Problem details — Return each of the entries below unchanged, character for character.

-- Start of Given entries --

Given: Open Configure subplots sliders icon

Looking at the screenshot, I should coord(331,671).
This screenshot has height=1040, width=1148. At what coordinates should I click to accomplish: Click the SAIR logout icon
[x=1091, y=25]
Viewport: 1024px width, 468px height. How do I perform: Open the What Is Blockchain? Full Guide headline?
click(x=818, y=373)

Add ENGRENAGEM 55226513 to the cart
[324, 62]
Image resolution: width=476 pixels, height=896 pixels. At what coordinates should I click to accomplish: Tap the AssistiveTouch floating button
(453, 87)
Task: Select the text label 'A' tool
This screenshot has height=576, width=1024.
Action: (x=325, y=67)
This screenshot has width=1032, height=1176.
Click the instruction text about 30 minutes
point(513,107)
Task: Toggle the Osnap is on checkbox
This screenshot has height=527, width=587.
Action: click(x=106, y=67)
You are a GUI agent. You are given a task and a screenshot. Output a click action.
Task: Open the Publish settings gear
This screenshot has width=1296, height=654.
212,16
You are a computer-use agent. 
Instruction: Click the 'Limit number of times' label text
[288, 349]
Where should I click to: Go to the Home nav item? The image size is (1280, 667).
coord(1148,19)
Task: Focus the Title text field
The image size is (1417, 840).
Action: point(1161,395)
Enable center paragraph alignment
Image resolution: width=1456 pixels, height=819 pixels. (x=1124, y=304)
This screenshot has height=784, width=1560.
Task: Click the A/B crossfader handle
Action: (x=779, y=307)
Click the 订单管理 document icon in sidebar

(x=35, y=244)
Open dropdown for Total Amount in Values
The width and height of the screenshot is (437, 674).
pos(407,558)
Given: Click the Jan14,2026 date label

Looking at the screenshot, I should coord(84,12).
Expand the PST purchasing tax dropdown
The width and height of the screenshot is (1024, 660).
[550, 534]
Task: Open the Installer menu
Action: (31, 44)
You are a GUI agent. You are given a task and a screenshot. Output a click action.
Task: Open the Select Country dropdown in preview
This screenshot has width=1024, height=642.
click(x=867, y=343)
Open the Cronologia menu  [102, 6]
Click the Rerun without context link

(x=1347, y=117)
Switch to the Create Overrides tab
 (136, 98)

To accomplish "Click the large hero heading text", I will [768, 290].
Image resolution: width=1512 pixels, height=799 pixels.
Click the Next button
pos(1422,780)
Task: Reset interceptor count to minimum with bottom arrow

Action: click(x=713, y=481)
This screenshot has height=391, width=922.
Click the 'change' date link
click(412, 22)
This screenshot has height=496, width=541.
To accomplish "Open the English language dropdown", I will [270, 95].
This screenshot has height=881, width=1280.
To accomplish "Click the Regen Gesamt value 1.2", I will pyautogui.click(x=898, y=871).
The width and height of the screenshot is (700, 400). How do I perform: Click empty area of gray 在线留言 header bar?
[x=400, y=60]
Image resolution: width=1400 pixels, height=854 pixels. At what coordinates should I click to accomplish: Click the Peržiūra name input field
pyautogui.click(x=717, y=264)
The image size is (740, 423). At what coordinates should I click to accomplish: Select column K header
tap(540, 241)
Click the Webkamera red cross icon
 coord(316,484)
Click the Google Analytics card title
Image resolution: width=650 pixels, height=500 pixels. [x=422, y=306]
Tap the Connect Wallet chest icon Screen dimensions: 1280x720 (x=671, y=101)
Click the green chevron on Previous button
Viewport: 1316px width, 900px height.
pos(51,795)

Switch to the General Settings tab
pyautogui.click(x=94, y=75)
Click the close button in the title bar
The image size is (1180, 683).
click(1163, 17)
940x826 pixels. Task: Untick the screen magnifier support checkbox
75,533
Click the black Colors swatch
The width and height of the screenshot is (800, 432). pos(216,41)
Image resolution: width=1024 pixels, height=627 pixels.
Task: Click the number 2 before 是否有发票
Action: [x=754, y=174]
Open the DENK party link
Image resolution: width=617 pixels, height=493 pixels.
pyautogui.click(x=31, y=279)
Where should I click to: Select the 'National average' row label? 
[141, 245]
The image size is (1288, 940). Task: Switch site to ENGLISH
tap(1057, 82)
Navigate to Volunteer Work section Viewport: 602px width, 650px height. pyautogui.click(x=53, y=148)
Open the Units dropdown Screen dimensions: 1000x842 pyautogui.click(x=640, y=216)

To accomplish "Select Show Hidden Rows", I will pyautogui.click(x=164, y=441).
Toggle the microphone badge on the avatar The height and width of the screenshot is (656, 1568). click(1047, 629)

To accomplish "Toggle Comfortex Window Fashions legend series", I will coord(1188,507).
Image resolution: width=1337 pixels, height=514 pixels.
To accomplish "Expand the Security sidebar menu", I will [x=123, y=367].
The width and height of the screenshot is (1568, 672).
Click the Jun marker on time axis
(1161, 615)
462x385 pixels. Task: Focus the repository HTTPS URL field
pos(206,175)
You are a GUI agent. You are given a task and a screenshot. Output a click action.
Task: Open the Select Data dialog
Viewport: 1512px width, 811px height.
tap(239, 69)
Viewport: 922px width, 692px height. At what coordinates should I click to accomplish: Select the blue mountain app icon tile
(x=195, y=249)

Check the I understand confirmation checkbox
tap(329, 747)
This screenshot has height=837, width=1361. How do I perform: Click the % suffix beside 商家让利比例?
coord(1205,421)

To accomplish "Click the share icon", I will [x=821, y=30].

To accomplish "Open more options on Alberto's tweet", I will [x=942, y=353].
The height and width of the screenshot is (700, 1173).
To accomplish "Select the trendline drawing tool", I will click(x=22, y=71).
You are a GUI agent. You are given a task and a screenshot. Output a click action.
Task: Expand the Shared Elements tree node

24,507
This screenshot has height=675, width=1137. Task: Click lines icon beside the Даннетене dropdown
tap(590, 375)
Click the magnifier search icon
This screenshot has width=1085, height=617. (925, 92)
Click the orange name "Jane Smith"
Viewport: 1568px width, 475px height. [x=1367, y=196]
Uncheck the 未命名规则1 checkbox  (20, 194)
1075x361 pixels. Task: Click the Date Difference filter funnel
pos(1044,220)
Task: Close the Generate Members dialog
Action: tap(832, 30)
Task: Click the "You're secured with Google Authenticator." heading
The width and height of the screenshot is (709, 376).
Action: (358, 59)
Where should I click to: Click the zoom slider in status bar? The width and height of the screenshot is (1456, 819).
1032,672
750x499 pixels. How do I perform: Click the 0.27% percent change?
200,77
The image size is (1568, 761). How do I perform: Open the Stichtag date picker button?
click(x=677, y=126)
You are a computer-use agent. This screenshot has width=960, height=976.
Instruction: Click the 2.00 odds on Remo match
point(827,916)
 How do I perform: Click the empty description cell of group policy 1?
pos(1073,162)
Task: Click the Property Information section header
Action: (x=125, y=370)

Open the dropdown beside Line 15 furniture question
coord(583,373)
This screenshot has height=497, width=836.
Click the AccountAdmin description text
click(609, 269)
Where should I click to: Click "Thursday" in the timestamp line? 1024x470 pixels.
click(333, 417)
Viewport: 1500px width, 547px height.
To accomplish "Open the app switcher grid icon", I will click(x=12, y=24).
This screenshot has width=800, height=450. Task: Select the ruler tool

-- End of Given entries --

Reply to the task —
Given: Open Configure subplots sliders icon

Looking at the screenshot, I should coord(331,671).
This screenshot has height=1040, width=1148. At what coordinates should I click to accomplish: Click the SAIR logout icon
[x=1091, y=25]
Viewport: 1024px width, 468px height. How do I perform: Open the What Is Blockchain? Full Guide headline?
click(x=818, y=373)

Add ENGRENAGEM 55226513 to the cart
[324, 62]
Image resolution: width=476 pixels, height=896 pixels. At what coordinates should I click to accomplish: Tap the AssistiveTouch floating button
(453, 87)
Task: Select the text label 'A' tool
This screenshot has height=576, width=1024.
Action: (x=325, y=67)
This screenshot has width=1032, height=1176.
Click the instruction text about 30 minutes
point(513,107)
Task: Toggle the Osnap is on checkbox
This screenshot has height=527, width=587.
Action: click(x=106, y=67)
You are a GUI agent. You are given a task and a screenshot. Output a click action.
Task: Open the Publish settings gear
This screenshot has width=1296, height=654.
212,16
You are a computer-use agent. 
Instruction: Click the 'Limit number of times' label text
[288, 349]
Where should I click to: Go to the Home nav item? The image size is (1280, 667).
coord(1148,19)
Task: Focus the Title text field
The image size is (1417, 840).
Action: point(1161,395)
Enable center paragraph alignment
Image resolution: width=1456 pixels, height=819 pixels. (x=1124, y=304)
This screenshot has height=784, width=1560.
Task: Click the A/B crossfader handle
Action: (x=779, y=307)
Click the 订单管理 document icon in sidebar

(x=35, y=244)
Open dropdown for Total Amount in Values
The width and height of the screenshot is (437, 674).
pos(407,558)
Given: Click the Jan14,2026 date label

Looking at the screenshot, I should coord(84,12).
Expand the PST purchasing tax dropdown
The width and height of the screenshot is (1024, 660).
[550, 534]
Task: Open the Installer menu
Action: (31, 44)
You are a GUI agent. You are given a task and a screenshot. Output a click action.
Task: Open the Select Country dropdown in preview
This screenshot has width=1024, height=642.
click(x=867, y=343)
Open the Cronologia menu  [102, 6]
Click the Rerun without context link

(x=1347, y=117)
Switch to the Create Overrides tab
 (136, 98)

To accomplish "Click the large hero heading text", I will [768, 290].
Image resolution: width=1512 pixels, height=799 pixels.
Click the Next button
pos(1422,780)
Task: Reset interceptor count to minimum with bottom arrow

Action: click(x=713, y=481)
This screenshot has height=391, width=922.
Click the 'change' date link
click(412, 22)
This screenshot has height=496, width=541.
To accomplish "Open the English language dropdown", I will [270, 95].
This screenshot has height=881, width=1280.
To accomplish "Click the Regen Gesamt value 1.2", I will pyautogui.click(x=898, y=871).
The width and height of the screenshot is (700, 400). How do I perform: Click empty area of gray 在线留言 header bar?
[x=400, y=60]
Image resolution: width=1400 pixels, height=854 pixels. At what coordinates should I click to accomplish: Click the Peržiūra name input field
pyautogui.click(x=717, y=264)
The image size is (740, 423). At what coordinates should I click to accomplish: Select column K header
tap(540, 241)
Click the Webkamera red cross icon
 coord(316,484)
Click the Google Analytics card title
Image resolution: width=650 pixels, height=500 pixels. [x=422, y=306]
Tap the Connect Wallet chest icon Screen dimensions: 1280x720 (x=671, y=101)
Click the green chevron on Previous button
Viewport: 1316px width, 900px height.
pos(51,795)

Switch to the General Settings tab
pyautogui.click(x=94, y=75)
Click the close button in the title bar
The image size is (1180, 683).
click(1163, 17)
940x826 pixels. Task: Untick the screen magnifier support checkbox
75,533
Click the black Colors swatch
The width and height of the screenshot is (800, 432). pos(216,41)
Image resolution: width=1024 pixels, height=627 pixels.
Task: Click the number 2 before 是否有发票
Action: [x=754, y=174]
Open the DENK party link
Image resolution: width=617 pixels, height=493 pixels.
pyautogui.click(x=31, y=279)
Where should I click to: Select the 'National average' row label? 
[141, 245]
The image size is (1288, 940). Task: Switch site to ENGLISH
tap(1057, 82)
Navigate to Volunteer Work section Viewport: 602px width, 650px height. pyautogui.click(x=53, y=148)
Open the Units dropdown Screen dimensions: 1000x842 pyautogui.click(x=640, y=216)

To accomplish "Select Show Hidden Rows", I will pyautogui.click(x=164, y=441).
Toggle the microphone badge on the avatar The height and width of the screenshot is (656, 1568). click(1047, 629)

To accomplish "Toggle Comfortex Window Fashions legend series", I will coord(1188,507).
Image resolution: width=1337 pixels, height=514 pixels.
To accomplish "Expand the Security sidebar menu", I will [x=123, y=367].
The width and height of the screenshot is (1568, 672).
Click the Jun marker on time axis
(1161, 615)
462x385 pixels. Task: Focus the repository HTTPS URL field
pos(206,175)
You are a GUI agent. You are given a task and a screenshot. Output a click action.
Task: Open the Select Data dialog
Viewport: 1512px width, 811px height.
tap(239, 69)
Viewport: 922px width, 692px height. At what coordinates should I click to accomplish: Select the blue mountain app icon tile
(x=195, y=249)

Check the I understand confirmation checkbox
tap(329, 747)
This screenshot has height=837, width=1361. How do I perform: Click the % suffix beside 商家让利比例?
coord(1205,421)

To accomplish "Click the share icon", I will [x=821, y=30].

To accomplish "Open more options on Alberto's tweet", I will [x=942, y=353].
The height and width of the screenshot is (700, 1173).
To accomplish "Select the trendline drawing tool", I will click(x=22, y=71).
You are a GUI agent. You are given a task and a screenshot. Output a click action.
Task: Expand the Shared Elements tree node

24,507
This screenshot has height=675, width=1137. Task: Click lines icon beside the Даннетене dropdown
tap(590, 375)
Click the magnifier search icon
This screenshot has width=1085, height=617. (925, 92)
Click the orange name "Jane Smith"
Viewport: 1568px width, 475px height. [x=1367, y=196]
Uncheck the 未命名规则1 checkbox  (20, 194)
1075x361 pixels. Task: Click the Date Difference filter funnel
pos(1044,220)
Task: Close the Generate Members dialog
Action: tap(832, 30)
Task: Click the "You're secured with Google Authenticator." heading
The width and height of the screenshot is (709, 376).
Action: (358, 59)
Where should I click to: Click the zoom slider in status bar? The width and height of the screenshot is (1456, 819).
1032,672
750x499 pixels. How do I perform: Click the 0.27% percent change?
200,77
The image size is (1568, 761). How do I perform: Open the Stichtag date picker button?
click(x=677, y=126)
You are a computer-use agent. This screenshot has width=960, height=976.
Instruction: Click the 2.00 odds on Remo match
point(827,916)
 How do I perform: Click the empty description cell of group policy 1?
pos(1073,162)
Task: Click the Property Information section header
Action: (x=125, y=370)

Open the dropdown beside Line 15 furniture question
coord(583,373)
This screenshot has height=497, width=836.
Click the AccountAdmin description text
click(609, 269)
Where should I click to: Click "Thursday" in the timestamp line? 1024x470 pixels.
click(333, 417)
Viewport: 1500px width, 547px height.
To accomplish "Open the app switcher grid icon", I will click(x=12, y=24).
This screenshot has width=800, height=450. Task: Select the ruler tool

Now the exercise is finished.